Fewer attacks and fewer deaths is a trend we've all heard about in Iraq, it was just the political process that needed to trend in a better direction. Well, and in all seriousness, I think this is merely Iraq showing the signs of growing pains:
Corruption and theft are not new to Iraq, and government officials have promised to address the problem. But as Iraqis and American officials assess the effects of this year’s American troop increase, there is a growing sense that, even as security has improved, Iraq has slipped to new depths of lawlessness.I mean, it's not like New Orleans is much better, and what did we expect from a newborn, war-torn country with sectarian pressures? This New York Times article shows corruption on a large scale with obvious warnings of how it's bad for democracy. That's fine, but I think it's a tad disingenuous.
One recent independent analysis ranked Iraq the third most corrupt country in the world. Of 180 countries surveyed, only Somalia and Myanmar were worse, according to Transparency International, a Berlin-based group that publishes the index annually.

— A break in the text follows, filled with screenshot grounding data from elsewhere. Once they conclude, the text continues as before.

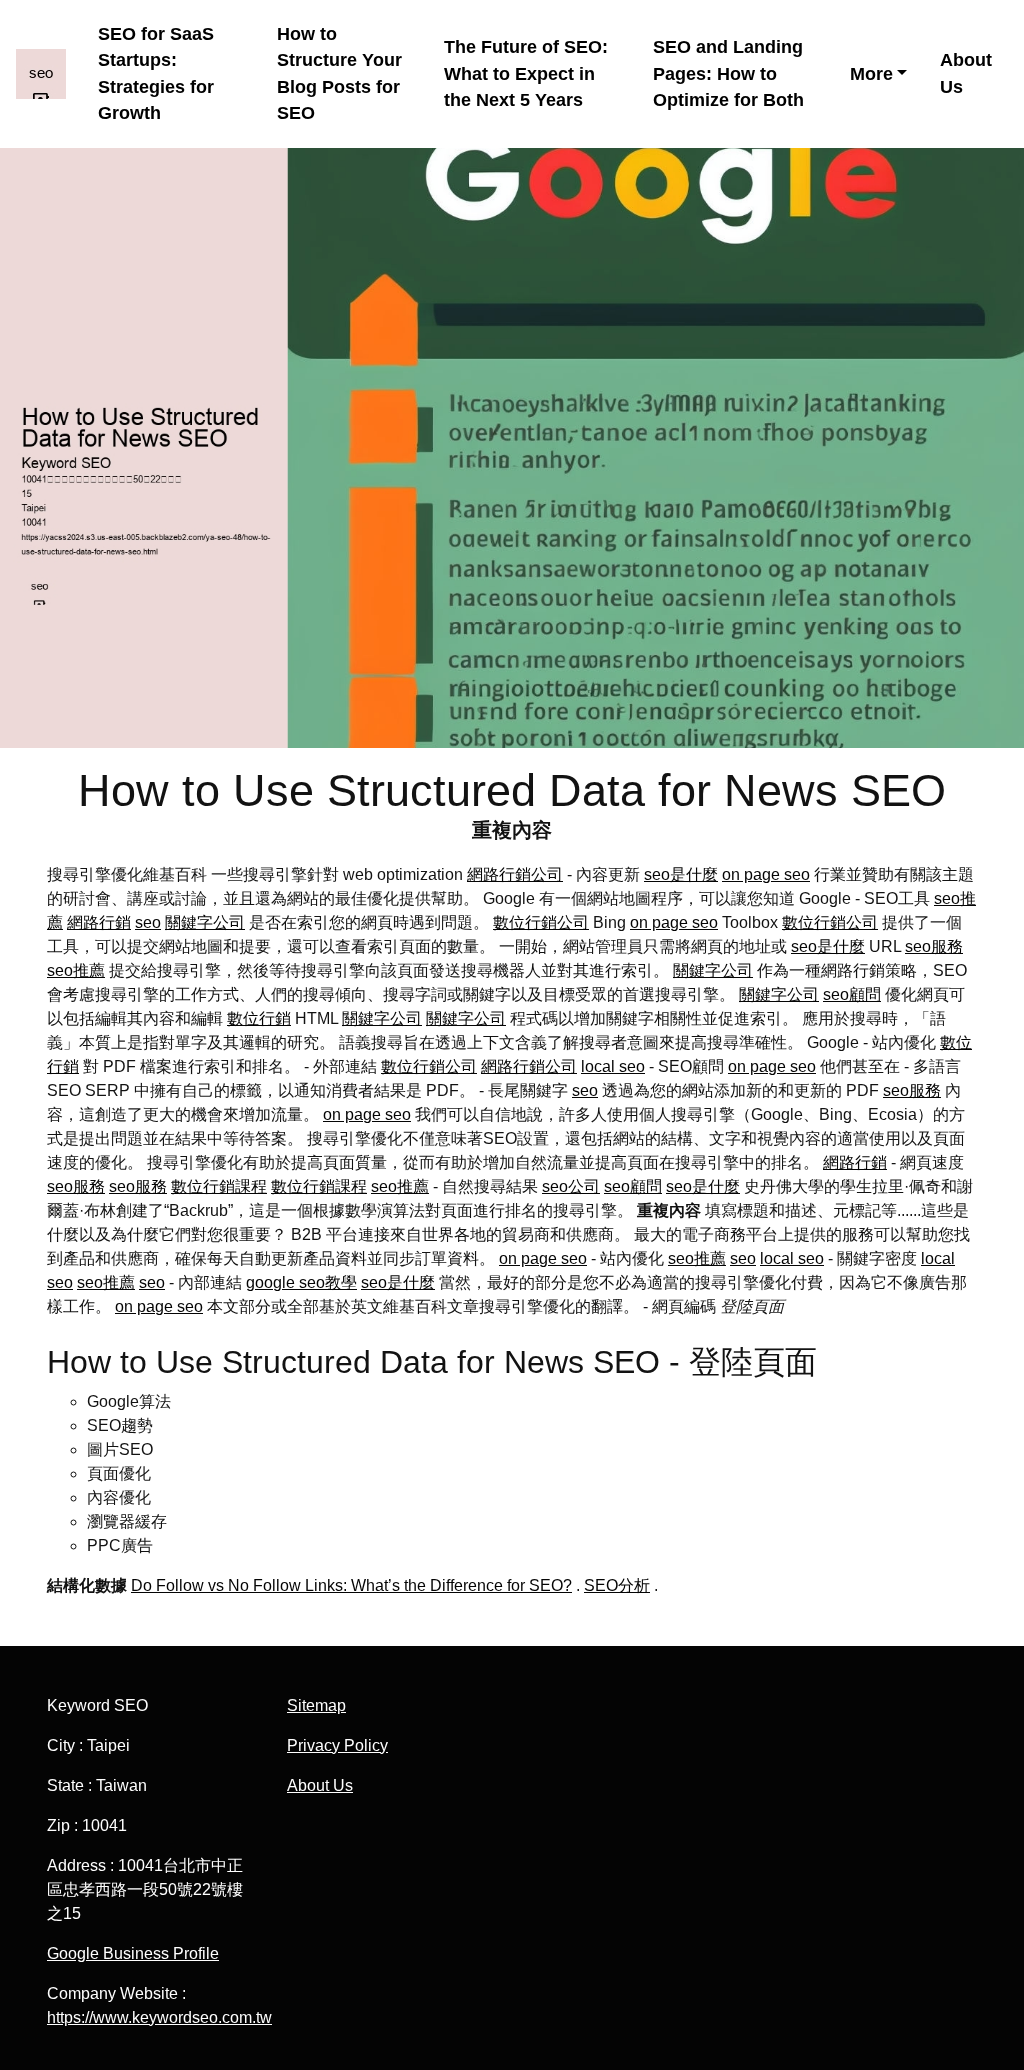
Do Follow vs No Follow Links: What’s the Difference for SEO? (351, 1585)
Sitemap (316, 1705)
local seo (613, 1066)
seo (148, 922)
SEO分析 (617, 1585)
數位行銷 (259, 1018)
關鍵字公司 (205, 922)
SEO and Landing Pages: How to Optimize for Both (728, 73)
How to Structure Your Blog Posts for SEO (339, 73)
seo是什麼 (681, 874)
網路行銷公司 (515, 874)
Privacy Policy (337, 1745)
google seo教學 (301, 1282)
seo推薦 (76, 970)
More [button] (871, 74)
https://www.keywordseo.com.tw (159, 2017)
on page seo (766, 874)
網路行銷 (99, 922)
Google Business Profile (133, 1953)
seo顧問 (852, 994)
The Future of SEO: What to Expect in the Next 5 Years (526, 73)
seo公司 (571, 1186)
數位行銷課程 (219, 1186)
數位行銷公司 (541, 922)
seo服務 (934, 946)
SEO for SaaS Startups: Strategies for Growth (156, 73)
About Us (966, 73)
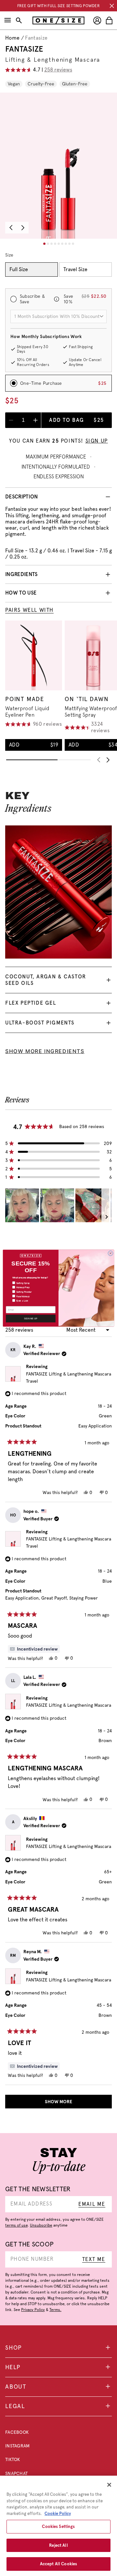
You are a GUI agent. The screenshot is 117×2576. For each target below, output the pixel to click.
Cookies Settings (58, 2526)
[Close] (109, 2485)
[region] (58, 2526)
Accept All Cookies (58, 2563)
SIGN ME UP (30, 1318)
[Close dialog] (110, 1252)
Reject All (58, 2545)
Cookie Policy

I'm not defending corruption, and I do realize it is bad for democracy on many levels. The silver lining is that Iraq is still a democracy, and any politician with a brain could take advantage of this crisis by campaigning against it. Success will be rewarded with re-election, and watch as other politicians do likewise. It will take time, and it could go wrong, but democracy isn't the fragile utopian balancing act they'd have us believe. It is a powerful force that over time, reflects the will of the people. I'm optimistic.